=== Required action ===
Identify every line in the records below that contains the word "Click", and copy each of those lines.

=== Data for this exercise ===
•••

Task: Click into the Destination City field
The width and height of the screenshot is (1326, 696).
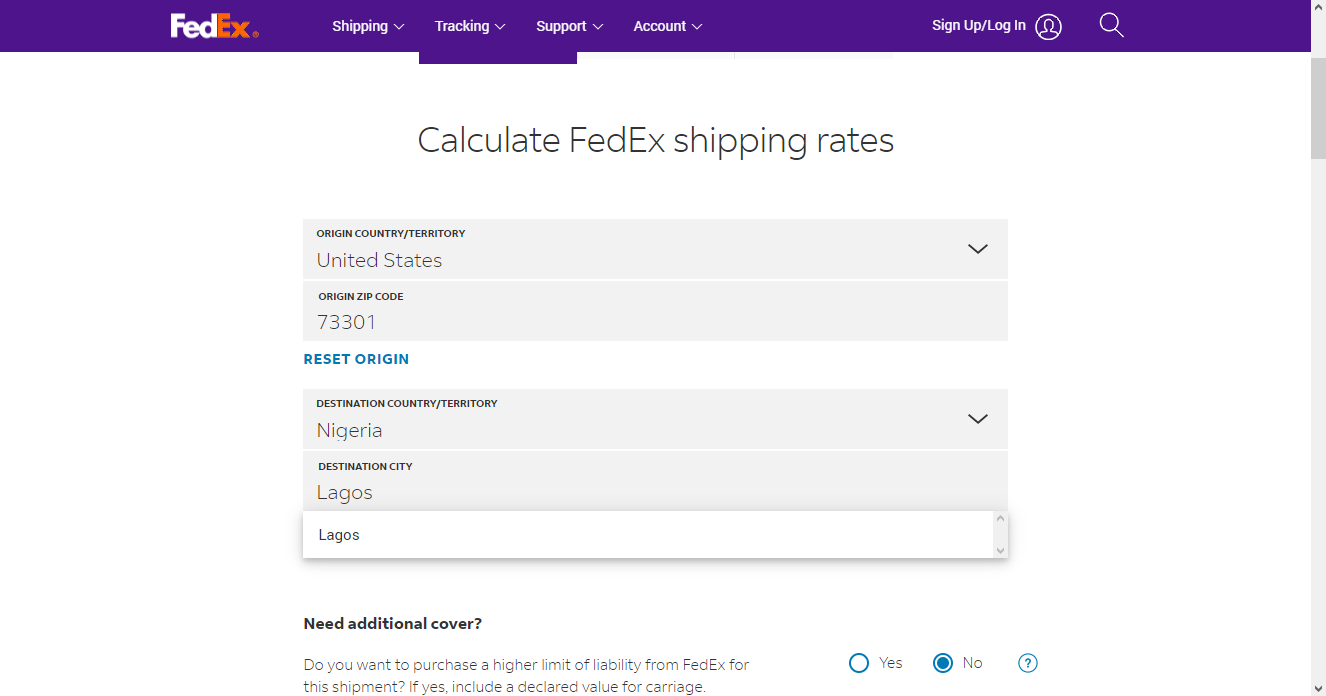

•••

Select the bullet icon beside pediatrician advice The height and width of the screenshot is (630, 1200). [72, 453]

•••

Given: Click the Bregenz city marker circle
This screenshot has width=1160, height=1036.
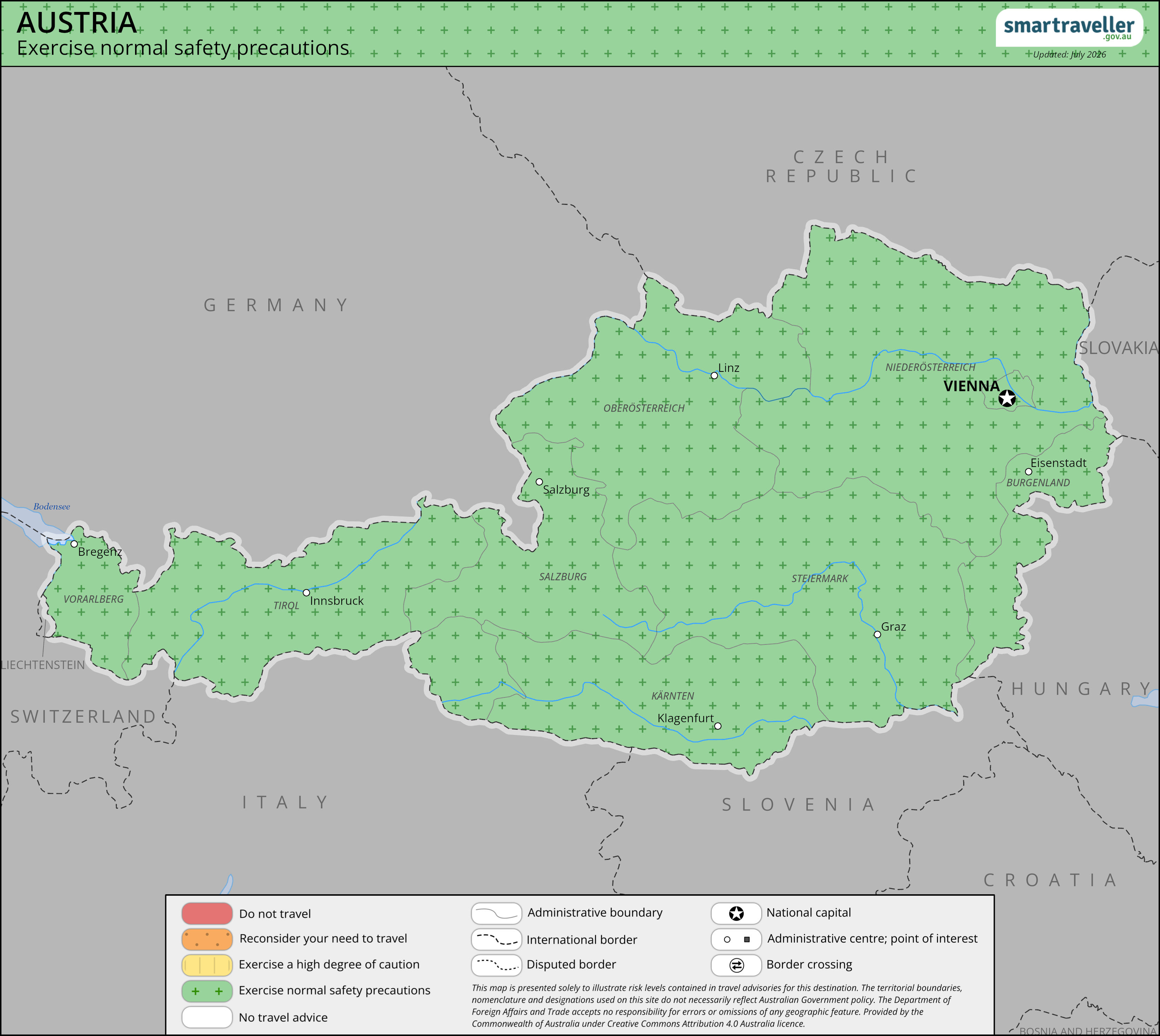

•••

=== Answer space ===
Task: Click into the Destination City field
Given: Click the Bregenz city marker circle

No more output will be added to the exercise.